Friday, December 31, 2010

Disassembly Tip (update)

Newbies,

When disassembling your bike print out an extra parts catalog with diagrams. You may need multiple copies of some pages. Use a ziplock to hold your parts and with highlighter mark the parts you have in the bag. Then put the diagram in the bag. Use zip ties to hold the "order" of the parts in place. Leave the zip tie loose enough so you can clean the parts.

Now inspect your parts and use a different color maker to label "replace" for parts that need replacing.

This will make reassembly easier.

Special thanks to Hiro who gave me a similar idea (and Hiro credited it to Tom G.).

Flywheel Removal

Paul S.'s advice worked like a charm:

"If you have an impact wrench, you can just hold the flywheel with your hand while you hit the nut with the impact power.
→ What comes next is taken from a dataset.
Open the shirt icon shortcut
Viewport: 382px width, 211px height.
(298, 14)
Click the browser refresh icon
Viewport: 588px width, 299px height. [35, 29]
If you don't have an impact wrench, you need to have some sort of flywheel holder. If nothing else, wedge a screwdriver in between the flywheel fins and the case. Make sure it is snug (i.e. no play), and then use your ratchet on the nut.
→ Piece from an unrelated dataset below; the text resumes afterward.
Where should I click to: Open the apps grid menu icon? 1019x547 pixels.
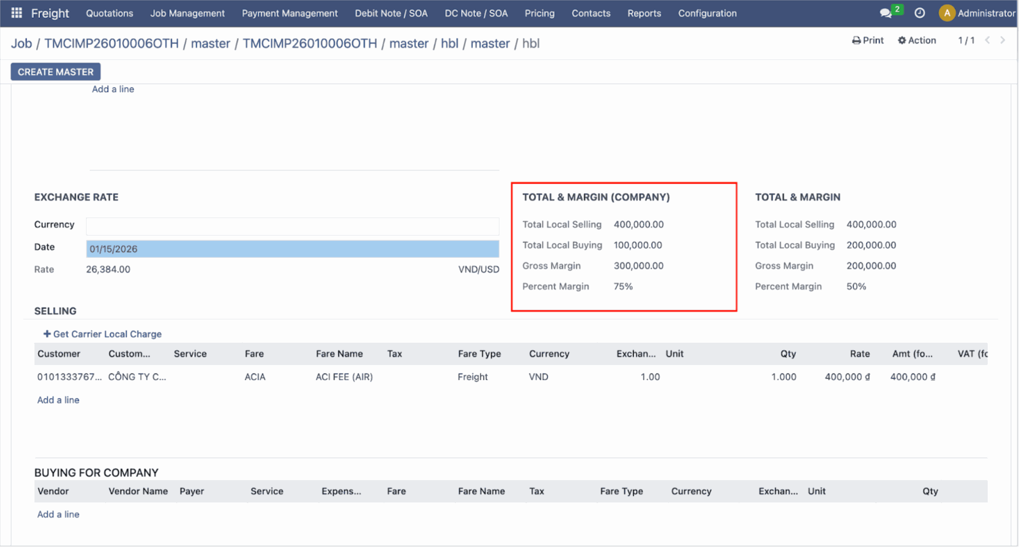[x=16, y=13]
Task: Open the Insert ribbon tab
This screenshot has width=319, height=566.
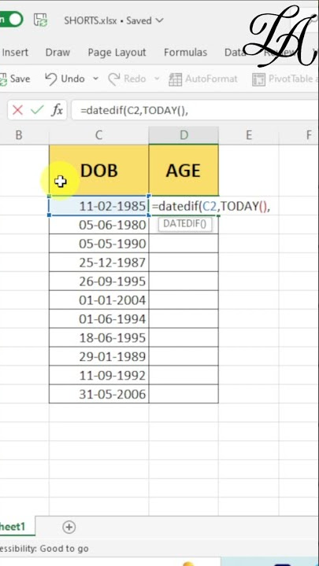Action: (x=15, y=53)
It pulls on the circlip which is in a notch in the flywheel. Make extra sure that the circlip is set perfectly in the flywheel before you start. Also, I like to hit the nut with the impact just a touch to loosen it up. Then, loosen the nut with your ratchet by hand until it snugs up against the circlip. Then finally give it another blast with the impact. I do this because it is easy to blast away with the impact and blow out the circip. The Vespa system is pretty hokey, and if the circlip isn't perfect, it pops right out of the flywheel. When it pops out, it can damage the notch in the flywheel that it rides in. If that gets worn out, and won't hold the circlip, it is a real beyotch to get the flywheel off. "
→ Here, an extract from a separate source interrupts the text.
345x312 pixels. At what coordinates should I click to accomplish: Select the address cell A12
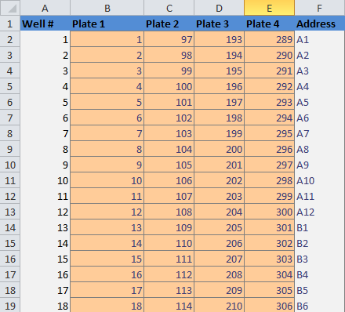(319, 212)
I wrenched by hand the the nut against the circlip between taps with my copper hammer.

Bearing update -- danger gray market

Since working on the TV175 I have learned a lot about bearings, because I am rebuilding the engine. This info is very important for all scooter owners.

Read about gray market bearings and what to avoid here.

Vapor Blasting

I have priced out soda blasting, walnut shell blasting, and the works and for my Lambretta I decided on vapor blasting. I won't go into a long explanation, but I will keep it simple. Vapor blasting is equal in price, is best on your metals, and looks better than anything else in my opinion.

Check out Peter at Mods & Rockers and you won't be sorry.

I will post pictures of my Lammy when Peter's done on the sister blog. I am having my cases, carb, etc. done.

Resource DVD

Folks I have used the following DVD to help me rebuild my Lambretta TV175 S3 engine and it was worth every cent. I felt like it was the second engine I was working on even though it was my first. I played the movie on my Mac because it is formatted for Europe. I highly recommend picking up the Vespa DVDs (especially the engine one) if you are a newbie/novice to wrenching on bikes.

Click on Scooter Techniques. It's totally worth it.

Thursday, December 30, 2010

Preparing to remove the cush drive

I popped the clutch back in the bike yesterday and went for a ride just to test the grinding sound one last time. It was there. What a shame to split the cases on a bike that has less than 18 miles on a full engine rebuild. Feels like a sin. Or maybe the sin is the cush drive was not rebuilt prior to assembling the motor.

I wrote my mentor Tom G. about splitting the cases and asked what short cuts I could take safely and his response was:

"You can do this work with the engine in the bike. Technically, you don't even have to remove the stator entirely either (you do have to unbolt it, so you can get at the engine nuts behind it though -- you just don't have to disconnect the wires from the junction block, or pull them through the housing. Be sure to mark the position of the stator plate so you don't have to re-time the engine (and don't move the points either.

So -- pull the shrouds first. Then the flywheel. Then remove the exhaust, head and at least the two cylinder studs that screw into the flywheel side case half. Technically, you can then just slide the cylinder up a bit, and not remove it entirely, and not remove the piston either. Remove the gearshift box. Then you can remove the case nuts and bolts (remove the stator and use some wire to tie it up out of your way. The flywheel side case half should then slide right off. Be careful not to damage the cylinder base gasket. Replace the case gasket just in case. You will also have to remove the rear wheel, and hub, and when the case is open, drive out the rear axle and the gears. Only then can you remove the cush gear.

Good luck! - Tom

As you can see I have my work cut out for me.

Clean bill of health for the clutch

A while back Chris B. inspected the clutch. He:
1) first looked for any heavy wear -- there was none
2) then he inspected the clutch basket for shape and wear at the points the plates lock -- there was none
3) he plates the steel plates on a piece of glass to make sure there was no warping -- there was none
4) he stood all the springs up side by side to look at height equality and wear -- all was good
5) the cork plates are brand new

Overall the clutch looks in great condition and Chris B. believes the sound must be coming from the cush drive. So that is the next step.